“Barro” por Nina León

Vomito en silencio. No me animo a hablar. Tengo miedo. Solté ataduras, dolores, rencores y volví a nacer pero, aun así, tengo miedo.
Me parí hace poco, en mi propia casa, mientras me observaba en el reflejo de los vidrios, masturbándome con la mano izquierda y escribiendo con la derecha. La vanidad fue el primer pecado capital que devoré. Quizá vaya por todos.
Escribo sofocada, con los ojos llenos de lágrimas. La garganta me asfixia y la taquicardia me invade, como si no pudiera decidir por mí. Mi gata de tres meses decidió meterse adentro de una valija mal cerrada y ahora no puede salir. Me siento igual.
Tengo una hija, escribo, lucho por mis derechos y desde que soy puta, temo.
Temo que mi mamá crea más en la Iglesia, que en mi propia voz. Que mi papá confíe más en los noticieros que en mi realidad. Temo por mis hermanos, que no me acepten nunca, que ignoren mis palabras. Los quiero abrazar, contarles mi verdad.
Decidí ser puta pero temo, por eso escribo. Temo al rechazo y al aislamiento. A la falta de amor, de contención. Temo por la moral, que sea más fuerte, y que mi familia deje de quererme.
Aun así, decidí ser puta.
Me animé a ejercer este trabajo cuando me cansé del periodismo rata, de los call centers esclavistas, de los jefes misóginos o de las mil horas en los salones de belleza por comisiones basura. Todos complotaban para que mis ideas no se encendieran nunca. Para que sintiera culpa por detestarlos.
Me animé a este trabajo por la curiosidad de explorarme en el sexo. Busco sin certezas abismos para mi cuerpo. Dejé de ser la nena avergonzada que miraba porno a escondidas.
Me animé a ser puta y ejerciendo este trabajo me encontré más auténtica y frontal. Comencé a quebrar prejuicios con los que había crecido. Esta nueva profesión me enseñó a escuchar.

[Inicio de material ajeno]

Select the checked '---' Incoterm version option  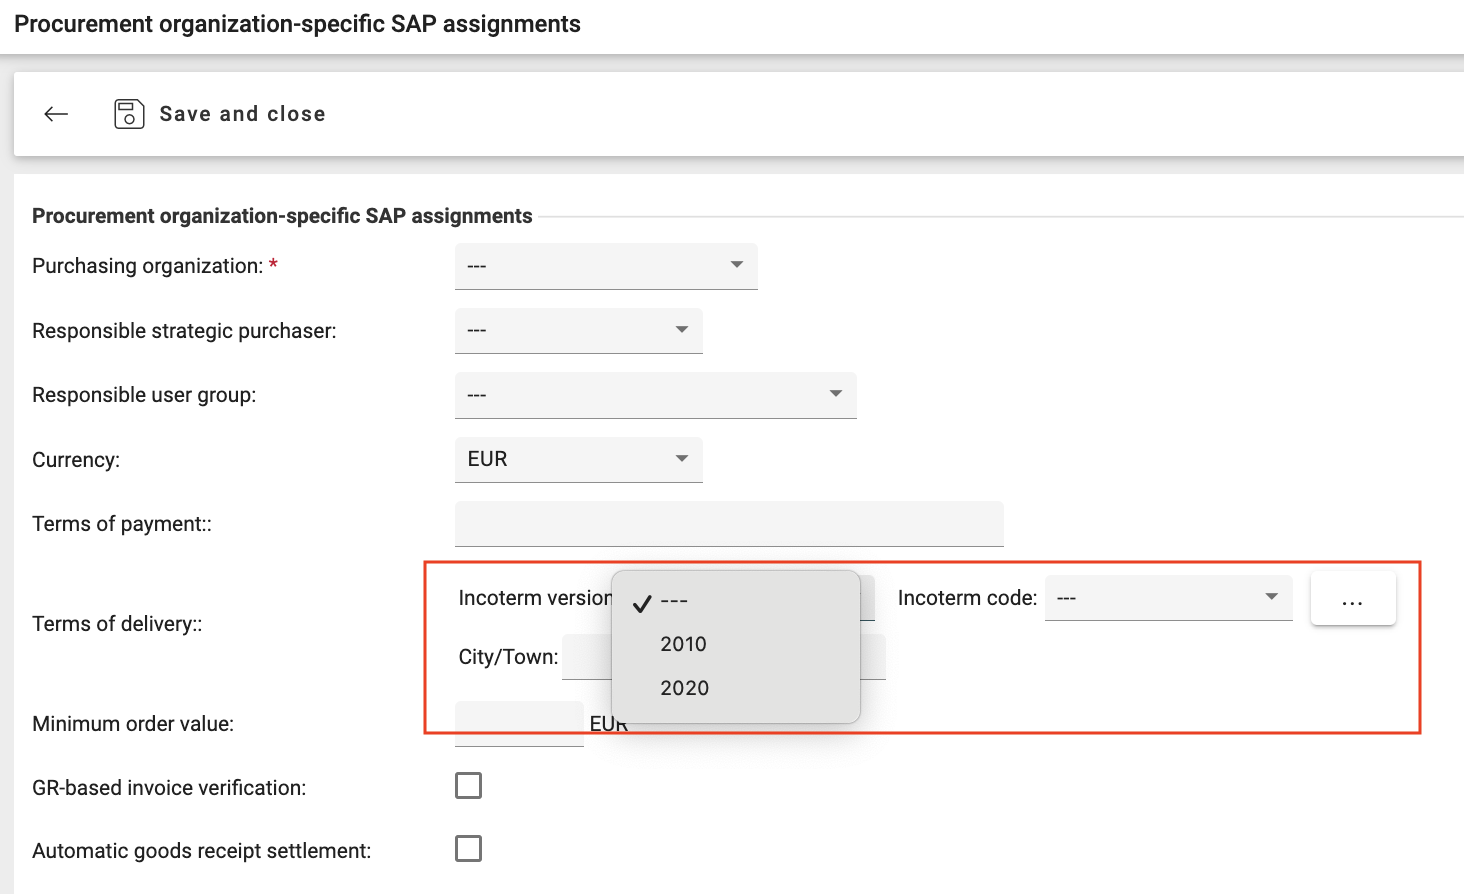675,601
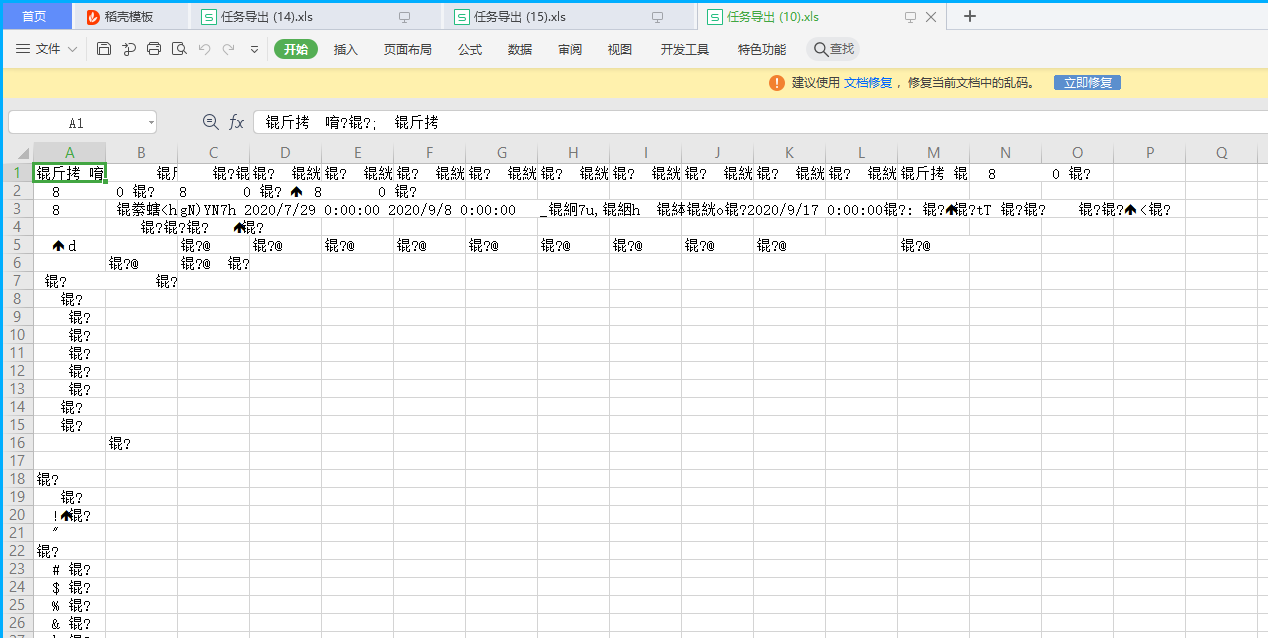Image resolution: width=1268 pixels, height=638 pixels.
Task: Expand the quick access toolbar chevron
Action: (x=254, y=48)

Conocí a Simón, mi primer cliente con diversidad funcional, que no pensó ni en su silla de ruedas ni en su patología como impedimentos para sentirse vivo al lado mío. Me crucé con Juan, que busca en los pernoctes y en mis abrazos un sitio seguro donde refugiarse, soltando su timidez. Me topé con Jeremías, que me hizo llorar en nuestra primera vez cuando, con los ojos vidriosos, me relató el momento en que su compañera de vida se moría consumida por un cáncer de mama, mientras sus hijos la despedían. Conocí a María y a Jonás, que me buscaban en los tríos para alimentar su alianza sin que la rutina los apagara. Me hice cómplice de Belén, que aún no se anima a enfrentar su bisexualidad pero que siente alivio ante mi presencia. O de Mateo, a quien no podría mirar como pareja y, sin embargo, es uno de los hombres que más me calienta.
El trabajo sexual me ayudó a reconocer mi propio cuerpo. Pese a eso, temo y a veces también lloro en soledad. Pero desde que decidí ser puta comencé a entender que nadie me va a volver invisible, como lo hicieron con mi mamá. O que nadie puede prohibir mi pasión, como lo hicieron con mi papá.
Decidí ser puta cuando acepté que no estaba mal ser puta y que tampoco necesito que esté bien ser puta, porque es mi decisión y es suficiente para enchastrarme en el barro de mis sueños.
Decidí ser puta. Sin culpas. Con amor.
Decidí ser puta y bautizarme Nina León.